Setapak Langkah – 30 April 2026 | Data terbaru menunjukkan bahwa permintaan emas di seluruh dunia mengalami peningkatan sebesar 2 persen secara tahunan pada kuartal pertama tahun 2026, mencapai total 1.231 ton. Kenaikan ini mencerminkan pergeseran pola investasi dan konsumsi di tengah ketidakpastian ekonomi global.
Beberapa faktor utama yang mendorong pertumbuhan tersebut antara lain:
- Permintaan investasi: Investor institusi dan ritel meningkatkan alokasi aset ke emas sebagai lindung nilai terhadap inflasi dan volatilitas pasar.

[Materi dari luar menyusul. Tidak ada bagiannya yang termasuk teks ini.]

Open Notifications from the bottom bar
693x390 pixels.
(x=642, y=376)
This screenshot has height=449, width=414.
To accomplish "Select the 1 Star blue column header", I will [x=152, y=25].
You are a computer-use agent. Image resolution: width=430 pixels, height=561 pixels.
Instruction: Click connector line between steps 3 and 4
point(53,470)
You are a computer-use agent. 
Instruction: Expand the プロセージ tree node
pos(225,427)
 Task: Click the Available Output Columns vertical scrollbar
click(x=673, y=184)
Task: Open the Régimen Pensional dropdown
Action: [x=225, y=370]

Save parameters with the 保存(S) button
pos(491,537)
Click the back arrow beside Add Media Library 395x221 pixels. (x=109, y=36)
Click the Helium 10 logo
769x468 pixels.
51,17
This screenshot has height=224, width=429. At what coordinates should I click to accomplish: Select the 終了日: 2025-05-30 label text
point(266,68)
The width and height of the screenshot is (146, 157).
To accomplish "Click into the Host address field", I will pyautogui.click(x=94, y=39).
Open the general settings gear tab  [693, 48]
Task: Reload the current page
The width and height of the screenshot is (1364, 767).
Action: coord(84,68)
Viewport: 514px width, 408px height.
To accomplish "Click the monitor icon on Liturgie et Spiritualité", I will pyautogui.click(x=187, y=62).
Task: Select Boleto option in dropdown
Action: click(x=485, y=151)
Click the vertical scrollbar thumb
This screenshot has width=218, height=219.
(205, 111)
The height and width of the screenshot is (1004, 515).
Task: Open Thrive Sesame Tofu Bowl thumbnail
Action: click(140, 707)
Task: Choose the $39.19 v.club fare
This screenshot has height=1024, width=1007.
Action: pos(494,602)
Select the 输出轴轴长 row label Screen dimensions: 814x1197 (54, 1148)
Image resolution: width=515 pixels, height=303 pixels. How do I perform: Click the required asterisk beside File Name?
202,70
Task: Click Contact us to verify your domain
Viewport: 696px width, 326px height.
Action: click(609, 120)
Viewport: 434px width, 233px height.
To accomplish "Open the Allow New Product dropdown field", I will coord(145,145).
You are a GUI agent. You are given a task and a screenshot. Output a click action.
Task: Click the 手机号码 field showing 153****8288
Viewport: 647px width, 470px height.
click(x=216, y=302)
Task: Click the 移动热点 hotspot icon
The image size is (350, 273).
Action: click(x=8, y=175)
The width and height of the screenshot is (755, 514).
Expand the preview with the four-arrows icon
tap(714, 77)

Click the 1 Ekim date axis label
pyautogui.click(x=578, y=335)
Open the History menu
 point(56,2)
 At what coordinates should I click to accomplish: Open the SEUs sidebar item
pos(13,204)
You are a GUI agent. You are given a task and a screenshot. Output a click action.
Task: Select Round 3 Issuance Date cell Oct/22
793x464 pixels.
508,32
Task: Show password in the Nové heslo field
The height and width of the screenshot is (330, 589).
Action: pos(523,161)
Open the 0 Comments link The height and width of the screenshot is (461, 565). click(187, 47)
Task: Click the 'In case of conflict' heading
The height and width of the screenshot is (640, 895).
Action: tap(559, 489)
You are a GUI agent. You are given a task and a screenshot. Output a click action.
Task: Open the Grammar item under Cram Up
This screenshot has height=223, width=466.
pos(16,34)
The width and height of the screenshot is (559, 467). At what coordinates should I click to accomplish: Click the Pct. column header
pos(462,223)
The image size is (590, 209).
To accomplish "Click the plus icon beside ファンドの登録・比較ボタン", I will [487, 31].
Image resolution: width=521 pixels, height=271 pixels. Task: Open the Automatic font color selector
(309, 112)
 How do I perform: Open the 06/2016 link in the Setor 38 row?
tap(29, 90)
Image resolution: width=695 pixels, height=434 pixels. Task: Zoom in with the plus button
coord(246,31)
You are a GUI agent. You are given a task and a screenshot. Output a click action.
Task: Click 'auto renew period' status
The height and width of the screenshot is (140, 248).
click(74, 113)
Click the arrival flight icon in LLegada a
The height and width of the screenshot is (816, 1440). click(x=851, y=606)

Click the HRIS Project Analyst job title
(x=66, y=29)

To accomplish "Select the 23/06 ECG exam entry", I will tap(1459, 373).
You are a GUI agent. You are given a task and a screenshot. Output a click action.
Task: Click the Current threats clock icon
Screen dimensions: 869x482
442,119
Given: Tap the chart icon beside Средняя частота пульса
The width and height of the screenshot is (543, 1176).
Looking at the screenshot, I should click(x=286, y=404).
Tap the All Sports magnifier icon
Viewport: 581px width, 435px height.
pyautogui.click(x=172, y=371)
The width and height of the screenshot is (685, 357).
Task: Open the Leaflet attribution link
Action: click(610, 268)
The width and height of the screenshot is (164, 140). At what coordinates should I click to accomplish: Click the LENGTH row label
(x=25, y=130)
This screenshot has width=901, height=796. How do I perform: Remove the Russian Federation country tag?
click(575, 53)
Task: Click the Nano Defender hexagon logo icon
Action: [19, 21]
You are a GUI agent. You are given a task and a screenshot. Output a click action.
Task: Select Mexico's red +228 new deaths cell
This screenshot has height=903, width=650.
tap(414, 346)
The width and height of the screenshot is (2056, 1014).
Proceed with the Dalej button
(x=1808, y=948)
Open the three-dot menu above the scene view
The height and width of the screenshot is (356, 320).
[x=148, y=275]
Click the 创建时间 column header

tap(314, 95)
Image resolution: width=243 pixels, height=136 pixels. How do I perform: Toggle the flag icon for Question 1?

- Permintaan perhiasan: Musim perayaan di berbagai wilayah, terutama di Asia, menambah konsumsi perhiasan emas.
- Kebijakan bank sentral: Beberapa bank sentral menambah cadangan emas untuk diversifikasi portofolio devisa.
Berikut ini gambaran perubahan permintaan menurut wilayah:
| Wilayah | Perubahan YoY |
|---|---|
| Asia | +3% |
| Amerika Utara | +1.5% |
| Eropa | +0.8% |
| Timur Tengah | +2.2% |
Analisis para pakar pasar logam mulia memperkirakan bahwa tren kenaikan ini dapat berlanjut selama setidaknya enam bulan ke depan, terutama bila tekanan inflasi tetap tinggi dan kebijakan moneter masih ketat. Namun, faktor-faktor seperti pemulihan ekonomi pasca‑pandemi dan stabilitas geopolitik juga akan berperan penting dalam menentukan arah permintaan emas selanjutnya.